_WHAT IS EXPECTED_
Below are the records; reproduce all of them exactly but without any images.

(Data records)
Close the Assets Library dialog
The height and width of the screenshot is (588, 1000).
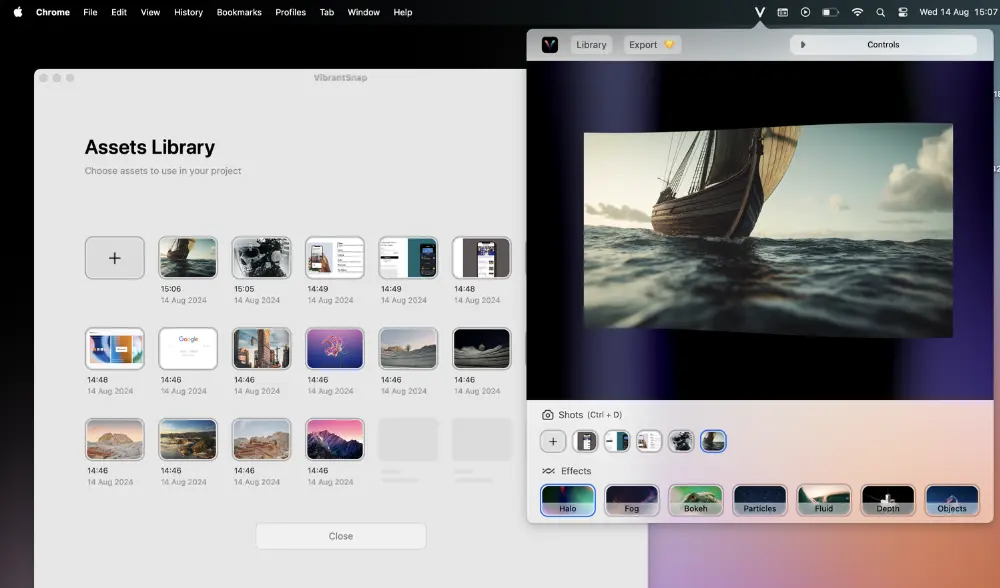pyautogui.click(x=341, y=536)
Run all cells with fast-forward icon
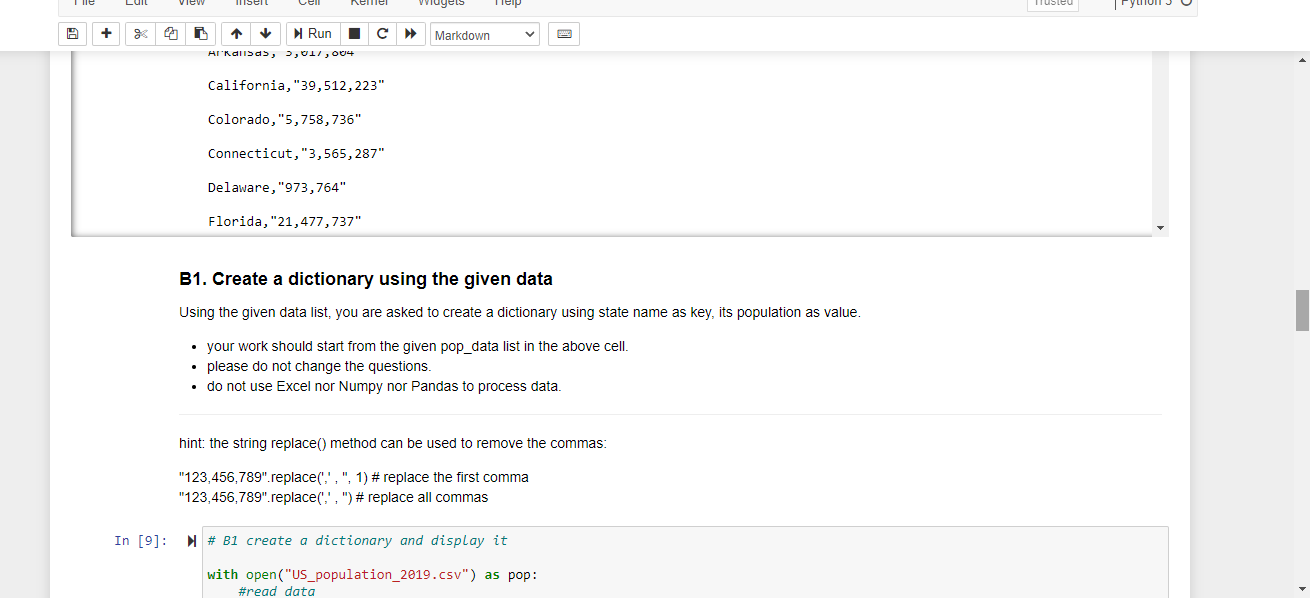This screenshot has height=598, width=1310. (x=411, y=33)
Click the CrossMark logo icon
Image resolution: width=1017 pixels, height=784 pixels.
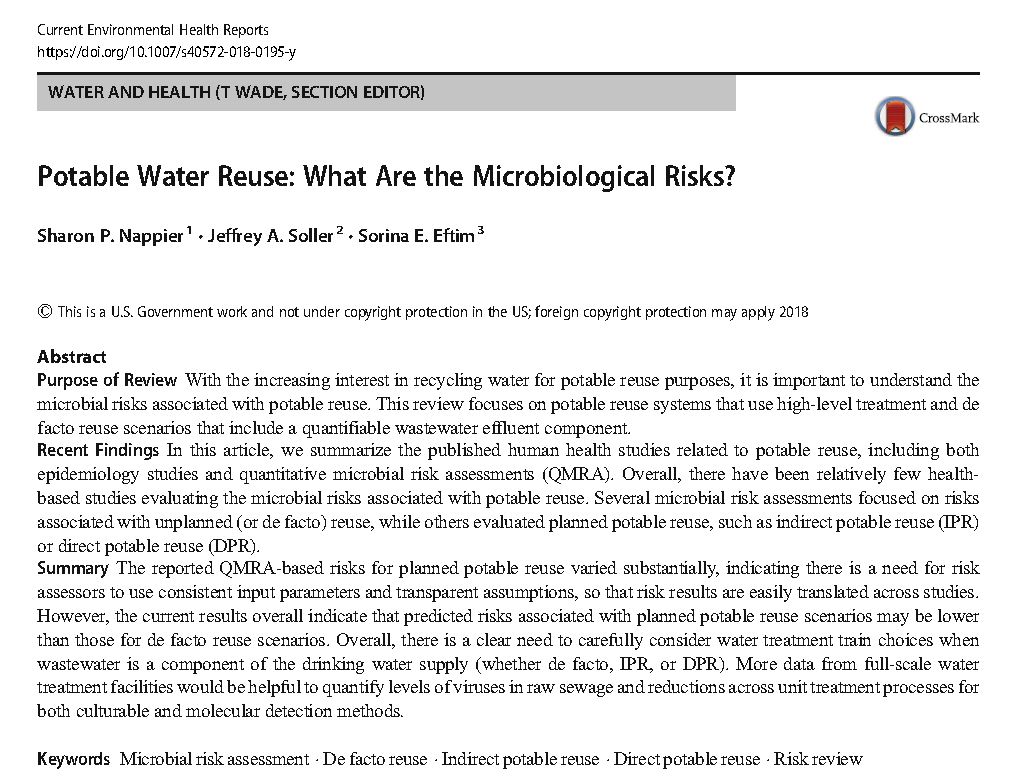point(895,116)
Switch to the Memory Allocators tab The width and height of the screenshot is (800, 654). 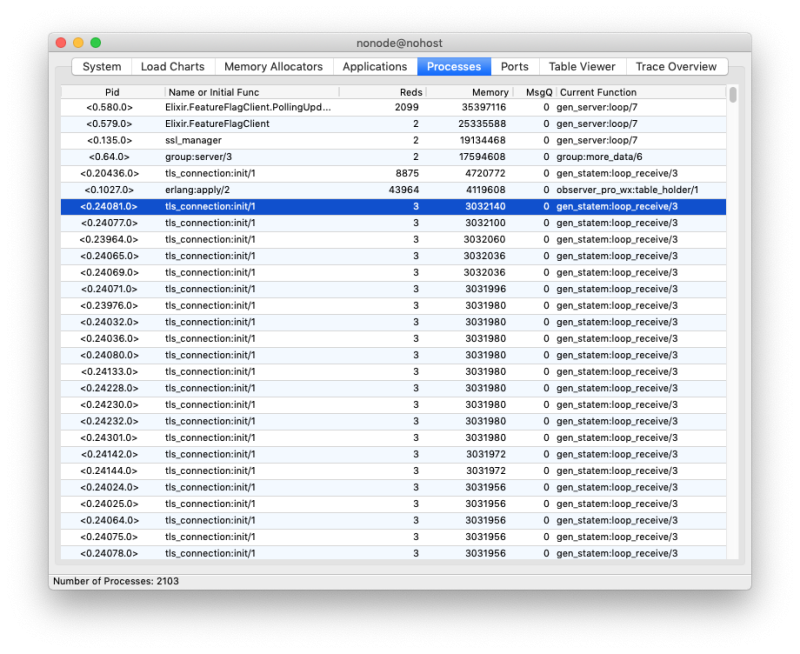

_RESULT OF THIS TASK_
Close the Assets Library dialog
The height and width of the screenshot is (588, 1000).
pyautogui.click(x=341, y=536)
Run all cells with fast-forward icon
This screenshot has height=598, width=1310. (x=411, y=33)
Click the CrossMark logo icon
Image resolution: width=1017 pixels, height=784 pixels.
point(895,116)
Switch to the Memory Allocators tab The width and height of the screenshot is (800, 654). 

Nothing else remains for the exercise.